▶ _TASK ITEM_
An exact, word-for-word copy of the entries is required, beginning at the line that contains "Image resolution: width=991" and ending at the last line, both included.

▶ _INFORMATION SHOWN_

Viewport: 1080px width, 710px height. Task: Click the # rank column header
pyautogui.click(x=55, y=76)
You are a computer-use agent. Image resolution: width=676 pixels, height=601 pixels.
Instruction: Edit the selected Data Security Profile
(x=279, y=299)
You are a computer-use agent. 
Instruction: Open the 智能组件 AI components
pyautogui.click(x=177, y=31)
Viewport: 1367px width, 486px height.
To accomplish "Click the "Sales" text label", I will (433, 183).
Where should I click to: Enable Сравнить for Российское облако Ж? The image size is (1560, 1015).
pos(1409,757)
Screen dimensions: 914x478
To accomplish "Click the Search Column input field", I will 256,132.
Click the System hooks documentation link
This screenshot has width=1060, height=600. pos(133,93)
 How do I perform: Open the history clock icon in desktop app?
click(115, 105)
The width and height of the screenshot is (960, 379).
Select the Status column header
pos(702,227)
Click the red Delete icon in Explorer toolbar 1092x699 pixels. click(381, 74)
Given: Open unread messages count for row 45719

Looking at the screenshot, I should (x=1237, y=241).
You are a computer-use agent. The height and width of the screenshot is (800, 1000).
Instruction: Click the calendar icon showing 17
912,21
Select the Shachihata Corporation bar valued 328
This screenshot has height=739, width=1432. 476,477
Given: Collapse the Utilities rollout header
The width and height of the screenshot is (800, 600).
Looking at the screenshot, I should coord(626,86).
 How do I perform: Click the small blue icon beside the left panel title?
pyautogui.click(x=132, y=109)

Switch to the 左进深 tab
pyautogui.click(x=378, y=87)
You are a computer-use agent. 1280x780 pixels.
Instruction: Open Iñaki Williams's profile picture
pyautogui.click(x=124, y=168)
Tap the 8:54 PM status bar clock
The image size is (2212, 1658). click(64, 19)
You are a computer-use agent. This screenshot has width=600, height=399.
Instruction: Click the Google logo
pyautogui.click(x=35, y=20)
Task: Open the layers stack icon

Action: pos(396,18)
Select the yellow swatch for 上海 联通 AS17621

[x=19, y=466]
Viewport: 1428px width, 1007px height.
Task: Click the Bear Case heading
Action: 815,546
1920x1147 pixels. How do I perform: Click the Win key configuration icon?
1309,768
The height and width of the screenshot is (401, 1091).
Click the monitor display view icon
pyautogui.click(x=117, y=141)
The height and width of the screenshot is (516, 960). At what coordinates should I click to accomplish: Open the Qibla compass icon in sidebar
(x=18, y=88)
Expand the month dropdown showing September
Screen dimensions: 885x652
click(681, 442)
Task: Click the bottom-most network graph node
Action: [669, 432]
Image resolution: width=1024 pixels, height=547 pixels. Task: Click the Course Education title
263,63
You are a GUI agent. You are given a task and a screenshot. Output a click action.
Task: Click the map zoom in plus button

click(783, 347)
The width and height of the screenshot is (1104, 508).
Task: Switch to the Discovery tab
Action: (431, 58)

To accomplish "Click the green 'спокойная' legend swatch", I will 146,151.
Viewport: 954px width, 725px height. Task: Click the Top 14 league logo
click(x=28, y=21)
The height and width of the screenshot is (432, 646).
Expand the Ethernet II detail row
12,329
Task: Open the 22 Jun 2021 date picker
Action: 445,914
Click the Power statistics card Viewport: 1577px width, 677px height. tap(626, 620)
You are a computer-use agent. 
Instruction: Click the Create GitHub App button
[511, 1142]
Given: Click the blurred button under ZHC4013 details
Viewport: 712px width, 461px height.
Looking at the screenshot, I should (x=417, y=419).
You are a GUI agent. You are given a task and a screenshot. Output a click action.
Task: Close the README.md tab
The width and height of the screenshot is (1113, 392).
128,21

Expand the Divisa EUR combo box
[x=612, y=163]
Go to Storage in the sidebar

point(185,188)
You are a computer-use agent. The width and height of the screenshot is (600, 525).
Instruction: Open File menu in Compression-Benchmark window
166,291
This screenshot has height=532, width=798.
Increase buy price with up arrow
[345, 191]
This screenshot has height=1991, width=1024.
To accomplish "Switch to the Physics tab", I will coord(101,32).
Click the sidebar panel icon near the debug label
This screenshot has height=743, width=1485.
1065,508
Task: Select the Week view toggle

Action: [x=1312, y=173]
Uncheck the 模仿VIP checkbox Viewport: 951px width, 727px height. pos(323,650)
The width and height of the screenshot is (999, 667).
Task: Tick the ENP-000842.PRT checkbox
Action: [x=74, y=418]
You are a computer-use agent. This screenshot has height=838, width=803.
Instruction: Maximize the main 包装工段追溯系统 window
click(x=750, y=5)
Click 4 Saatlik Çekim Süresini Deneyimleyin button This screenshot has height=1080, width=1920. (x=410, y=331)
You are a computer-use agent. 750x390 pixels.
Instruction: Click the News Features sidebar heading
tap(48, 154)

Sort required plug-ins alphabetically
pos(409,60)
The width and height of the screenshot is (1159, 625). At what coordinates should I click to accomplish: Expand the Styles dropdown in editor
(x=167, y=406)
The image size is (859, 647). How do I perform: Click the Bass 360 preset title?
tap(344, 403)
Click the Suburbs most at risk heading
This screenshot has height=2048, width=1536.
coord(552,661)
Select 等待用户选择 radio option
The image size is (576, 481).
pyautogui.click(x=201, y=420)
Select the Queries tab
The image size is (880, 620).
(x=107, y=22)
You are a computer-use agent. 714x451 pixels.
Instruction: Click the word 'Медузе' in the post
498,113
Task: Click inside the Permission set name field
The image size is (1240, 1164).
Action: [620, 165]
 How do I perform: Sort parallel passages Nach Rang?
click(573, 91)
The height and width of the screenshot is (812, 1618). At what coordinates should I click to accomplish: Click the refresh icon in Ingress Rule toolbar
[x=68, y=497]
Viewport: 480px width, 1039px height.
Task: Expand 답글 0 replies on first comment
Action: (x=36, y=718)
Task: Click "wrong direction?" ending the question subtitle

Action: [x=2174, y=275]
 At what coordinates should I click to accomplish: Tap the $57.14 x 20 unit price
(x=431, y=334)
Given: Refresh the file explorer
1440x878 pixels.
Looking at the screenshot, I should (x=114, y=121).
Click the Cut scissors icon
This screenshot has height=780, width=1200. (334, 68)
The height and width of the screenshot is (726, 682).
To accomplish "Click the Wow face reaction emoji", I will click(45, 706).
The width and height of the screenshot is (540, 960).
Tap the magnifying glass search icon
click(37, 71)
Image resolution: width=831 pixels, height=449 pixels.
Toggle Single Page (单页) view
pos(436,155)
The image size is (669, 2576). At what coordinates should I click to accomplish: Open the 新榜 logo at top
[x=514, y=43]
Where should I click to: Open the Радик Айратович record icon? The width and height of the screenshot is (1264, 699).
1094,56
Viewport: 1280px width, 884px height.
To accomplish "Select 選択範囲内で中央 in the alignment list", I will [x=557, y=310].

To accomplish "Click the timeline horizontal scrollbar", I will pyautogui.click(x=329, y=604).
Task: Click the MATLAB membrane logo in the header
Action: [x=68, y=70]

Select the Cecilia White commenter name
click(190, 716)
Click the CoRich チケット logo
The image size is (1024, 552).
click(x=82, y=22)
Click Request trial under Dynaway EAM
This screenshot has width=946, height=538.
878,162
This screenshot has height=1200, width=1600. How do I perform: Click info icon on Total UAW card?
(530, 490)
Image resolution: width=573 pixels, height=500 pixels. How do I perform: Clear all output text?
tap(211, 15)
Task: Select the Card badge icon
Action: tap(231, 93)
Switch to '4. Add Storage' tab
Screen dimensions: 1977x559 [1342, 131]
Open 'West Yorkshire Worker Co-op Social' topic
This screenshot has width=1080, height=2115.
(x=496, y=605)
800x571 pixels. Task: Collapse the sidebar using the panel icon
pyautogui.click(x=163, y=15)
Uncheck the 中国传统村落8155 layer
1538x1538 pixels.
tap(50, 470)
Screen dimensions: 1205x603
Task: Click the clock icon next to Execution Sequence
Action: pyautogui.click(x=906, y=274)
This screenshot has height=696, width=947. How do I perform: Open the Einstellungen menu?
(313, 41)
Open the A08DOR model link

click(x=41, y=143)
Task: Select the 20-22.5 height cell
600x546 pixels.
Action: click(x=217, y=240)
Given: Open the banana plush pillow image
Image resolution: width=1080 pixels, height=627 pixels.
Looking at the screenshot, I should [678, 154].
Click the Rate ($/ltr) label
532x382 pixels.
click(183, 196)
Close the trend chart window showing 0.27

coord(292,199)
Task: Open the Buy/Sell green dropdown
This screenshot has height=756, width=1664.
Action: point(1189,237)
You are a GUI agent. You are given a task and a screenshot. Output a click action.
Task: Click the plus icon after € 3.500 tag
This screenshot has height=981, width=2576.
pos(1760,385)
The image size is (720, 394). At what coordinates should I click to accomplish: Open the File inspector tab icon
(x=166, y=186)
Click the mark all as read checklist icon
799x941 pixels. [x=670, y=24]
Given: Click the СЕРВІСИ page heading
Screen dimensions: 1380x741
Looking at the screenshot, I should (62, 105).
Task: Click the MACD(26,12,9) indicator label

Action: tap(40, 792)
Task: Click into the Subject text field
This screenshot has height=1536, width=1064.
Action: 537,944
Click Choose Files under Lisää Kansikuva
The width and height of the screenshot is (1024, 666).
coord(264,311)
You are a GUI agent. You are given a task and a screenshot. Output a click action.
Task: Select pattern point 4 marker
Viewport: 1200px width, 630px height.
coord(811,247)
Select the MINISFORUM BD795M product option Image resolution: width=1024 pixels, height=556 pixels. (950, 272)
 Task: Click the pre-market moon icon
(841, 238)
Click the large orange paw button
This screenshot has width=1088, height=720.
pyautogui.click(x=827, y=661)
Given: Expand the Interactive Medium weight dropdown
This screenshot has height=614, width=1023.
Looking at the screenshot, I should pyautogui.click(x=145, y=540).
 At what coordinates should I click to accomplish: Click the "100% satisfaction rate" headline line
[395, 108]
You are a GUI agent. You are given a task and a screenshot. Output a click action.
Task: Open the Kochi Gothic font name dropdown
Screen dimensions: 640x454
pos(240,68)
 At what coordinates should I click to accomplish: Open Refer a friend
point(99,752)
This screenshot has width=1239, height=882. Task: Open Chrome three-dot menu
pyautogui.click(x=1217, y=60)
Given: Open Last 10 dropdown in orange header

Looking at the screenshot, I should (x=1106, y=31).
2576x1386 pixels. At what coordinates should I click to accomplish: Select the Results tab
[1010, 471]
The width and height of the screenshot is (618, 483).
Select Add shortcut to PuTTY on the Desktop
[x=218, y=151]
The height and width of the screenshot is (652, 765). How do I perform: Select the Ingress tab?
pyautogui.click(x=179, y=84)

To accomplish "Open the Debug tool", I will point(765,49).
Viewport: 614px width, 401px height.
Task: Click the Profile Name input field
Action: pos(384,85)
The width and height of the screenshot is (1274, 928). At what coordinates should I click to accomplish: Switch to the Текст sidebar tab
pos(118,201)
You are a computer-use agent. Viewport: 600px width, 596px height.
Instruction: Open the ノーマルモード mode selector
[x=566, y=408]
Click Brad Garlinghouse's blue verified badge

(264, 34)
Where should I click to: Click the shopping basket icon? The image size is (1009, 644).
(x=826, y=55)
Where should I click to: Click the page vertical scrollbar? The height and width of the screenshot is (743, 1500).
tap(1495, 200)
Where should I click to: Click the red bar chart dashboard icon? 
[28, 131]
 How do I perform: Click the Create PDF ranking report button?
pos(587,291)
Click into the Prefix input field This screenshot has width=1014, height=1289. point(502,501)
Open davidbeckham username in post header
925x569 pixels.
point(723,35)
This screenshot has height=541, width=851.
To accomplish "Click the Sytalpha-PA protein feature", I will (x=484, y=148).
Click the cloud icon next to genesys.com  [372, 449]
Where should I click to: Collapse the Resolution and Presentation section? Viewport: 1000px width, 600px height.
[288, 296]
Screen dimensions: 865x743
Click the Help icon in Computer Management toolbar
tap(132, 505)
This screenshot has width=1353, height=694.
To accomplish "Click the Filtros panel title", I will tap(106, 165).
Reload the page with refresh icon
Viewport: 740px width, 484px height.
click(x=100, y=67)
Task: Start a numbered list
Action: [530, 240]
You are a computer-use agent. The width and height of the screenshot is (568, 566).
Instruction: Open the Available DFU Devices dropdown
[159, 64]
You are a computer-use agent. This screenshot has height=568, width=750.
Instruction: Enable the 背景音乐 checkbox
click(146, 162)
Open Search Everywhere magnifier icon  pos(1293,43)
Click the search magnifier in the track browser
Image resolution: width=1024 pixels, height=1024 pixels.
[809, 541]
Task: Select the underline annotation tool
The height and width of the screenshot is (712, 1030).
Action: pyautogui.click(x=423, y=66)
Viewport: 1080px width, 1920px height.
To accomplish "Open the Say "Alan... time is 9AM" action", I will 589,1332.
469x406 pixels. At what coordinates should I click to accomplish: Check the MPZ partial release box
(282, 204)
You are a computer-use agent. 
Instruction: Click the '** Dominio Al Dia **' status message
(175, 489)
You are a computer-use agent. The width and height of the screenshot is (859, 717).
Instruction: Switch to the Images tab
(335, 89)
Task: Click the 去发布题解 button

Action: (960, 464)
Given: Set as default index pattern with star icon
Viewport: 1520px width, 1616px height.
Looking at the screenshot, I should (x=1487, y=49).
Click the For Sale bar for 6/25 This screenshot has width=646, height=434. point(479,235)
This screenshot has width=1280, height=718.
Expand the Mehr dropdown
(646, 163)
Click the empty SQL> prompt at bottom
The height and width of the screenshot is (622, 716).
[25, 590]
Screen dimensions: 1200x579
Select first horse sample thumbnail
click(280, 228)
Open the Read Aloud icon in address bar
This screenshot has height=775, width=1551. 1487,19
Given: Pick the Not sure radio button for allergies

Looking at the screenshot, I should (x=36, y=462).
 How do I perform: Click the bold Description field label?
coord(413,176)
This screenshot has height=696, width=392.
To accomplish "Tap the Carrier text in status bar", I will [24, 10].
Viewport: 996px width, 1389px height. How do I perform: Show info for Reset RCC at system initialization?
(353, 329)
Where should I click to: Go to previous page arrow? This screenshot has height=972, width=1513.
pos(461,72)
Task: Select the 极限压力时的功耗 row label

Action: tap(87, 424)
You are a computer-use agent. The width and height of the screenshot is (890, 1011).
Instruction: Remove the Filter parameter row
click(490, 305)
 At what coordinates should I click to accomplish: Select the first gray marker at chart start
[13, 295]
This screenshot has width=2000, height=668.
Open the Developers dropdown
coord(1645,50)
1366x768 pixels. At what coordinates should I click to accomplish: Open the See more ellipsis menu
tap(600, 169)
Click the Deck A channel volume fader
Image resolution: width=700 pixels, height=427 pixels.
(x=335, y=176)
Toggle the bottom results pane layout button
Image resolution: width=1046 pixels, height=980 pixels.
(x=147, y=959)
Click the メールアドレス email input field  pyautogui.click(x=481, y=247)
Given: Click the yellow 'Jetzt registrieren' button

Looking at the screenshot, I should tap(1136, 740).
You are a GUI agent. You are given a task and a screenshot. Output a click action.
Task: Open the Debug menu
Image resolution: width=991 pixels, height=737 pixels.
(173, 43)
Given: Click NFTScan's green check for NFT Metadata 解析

▶ _SOLUTION BELOW_
Image resolution: width=991 pixels, height=737 pixels.
(173, 43)
Given: Click NFTScan's green check for NFT Metadata 解析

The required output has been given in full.